*** Provided data Section Begins ***
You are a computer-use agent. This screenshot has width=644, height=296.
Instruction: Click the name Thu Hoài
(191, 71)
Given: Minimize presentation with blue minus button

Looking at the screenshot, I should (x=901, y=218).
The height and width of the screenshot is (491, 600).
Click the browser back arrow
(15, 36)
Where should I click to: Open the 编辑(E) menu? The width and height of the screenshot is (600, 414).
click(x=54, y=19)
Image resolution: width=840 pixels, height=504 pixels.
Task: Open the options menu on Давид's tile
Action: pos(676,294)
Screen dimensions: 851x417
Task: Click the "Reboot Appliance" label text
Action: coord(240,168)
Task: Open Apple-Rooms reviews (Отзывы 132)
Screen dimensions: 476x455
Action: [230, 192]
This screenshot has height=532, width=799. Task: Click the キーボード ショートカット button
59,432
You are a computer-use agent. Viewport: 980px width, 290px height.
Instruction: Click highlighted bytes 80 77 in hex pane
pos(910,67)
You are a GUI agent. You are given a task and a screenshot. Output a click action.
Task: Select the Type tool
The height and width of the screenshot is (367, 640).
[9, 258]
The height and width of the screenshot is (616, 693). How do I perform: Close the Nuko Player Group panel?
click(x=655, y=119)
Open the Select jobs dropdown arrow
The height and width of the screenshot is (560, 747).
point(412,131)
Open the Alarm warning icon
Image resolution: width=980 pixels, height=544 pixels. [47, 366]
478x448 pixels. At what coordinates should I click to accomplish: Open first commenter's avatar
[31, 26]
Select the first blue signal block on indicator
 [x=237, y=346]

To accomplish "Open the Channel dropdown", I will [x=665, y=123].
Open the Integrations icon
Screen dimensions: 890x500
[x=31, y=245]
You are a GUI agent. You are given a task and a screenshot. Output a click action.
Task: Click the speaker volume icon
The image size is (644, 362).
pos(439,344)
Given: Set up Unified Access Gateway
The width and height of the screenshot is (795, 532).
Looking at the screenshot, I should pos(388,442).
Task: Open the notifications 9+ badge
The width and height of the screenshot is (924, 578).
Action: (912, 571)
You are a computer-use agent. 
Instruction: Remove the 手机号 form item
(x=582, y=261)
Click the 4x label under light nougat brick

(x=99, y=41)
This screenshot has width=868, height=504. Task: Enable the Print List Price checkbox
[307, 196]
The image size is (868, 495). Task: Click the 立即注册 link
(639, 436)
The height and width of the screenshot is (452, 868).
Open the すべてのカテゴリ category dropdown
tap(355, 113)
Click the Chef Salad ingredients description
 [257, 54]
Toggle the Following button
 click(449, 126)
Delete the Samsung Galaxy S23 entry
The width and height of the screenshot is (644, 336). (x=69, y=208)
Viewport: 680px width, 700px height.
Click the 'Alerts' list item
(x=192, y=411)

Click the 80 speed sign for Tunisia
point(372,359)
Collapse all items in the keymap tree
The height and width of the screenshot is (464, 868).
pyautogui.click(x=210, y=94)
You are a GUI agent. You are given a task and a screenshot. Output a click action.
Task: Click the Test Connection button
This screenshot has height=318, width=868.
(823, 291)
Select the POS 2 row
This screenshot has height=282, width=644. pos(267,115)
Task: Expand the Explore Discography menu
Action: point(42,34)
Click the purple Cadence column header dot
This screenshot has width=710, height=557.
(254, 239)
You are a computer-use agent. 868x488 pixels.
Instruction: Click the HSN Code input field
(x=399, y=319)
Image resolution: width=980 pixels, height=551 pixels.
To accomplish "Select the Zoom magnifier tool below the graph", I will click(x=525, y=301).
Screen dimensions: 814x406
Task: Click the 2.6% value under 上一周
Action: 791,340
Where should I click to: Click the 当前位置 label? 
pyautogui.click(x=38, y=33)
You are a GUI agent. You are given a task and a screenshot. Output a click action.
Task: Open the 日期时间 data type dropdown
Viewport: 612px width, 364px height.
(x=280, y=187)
*** Provided data Section Ends ***
» What to produce
Within the data above, the span starting at the line containing "Open the すべてのカテゴリ category dropdown" and ending at the line containing "Viewport: 680px width, 700px height." is to be retyped exactly, with no other lines.

» Expected answer
Open the すべてのカテゴリ category dropdown
tap(355, 113)
Click the Chef Salad ingredients description
 [257, 54]
Toggle the Following button
 click(449, 126)
Delete the Samsung Galaxy S23 entry
The width and height of the screenshot is (644, 336). (x=69, y=208)
Viewport: 680px width, 700px height.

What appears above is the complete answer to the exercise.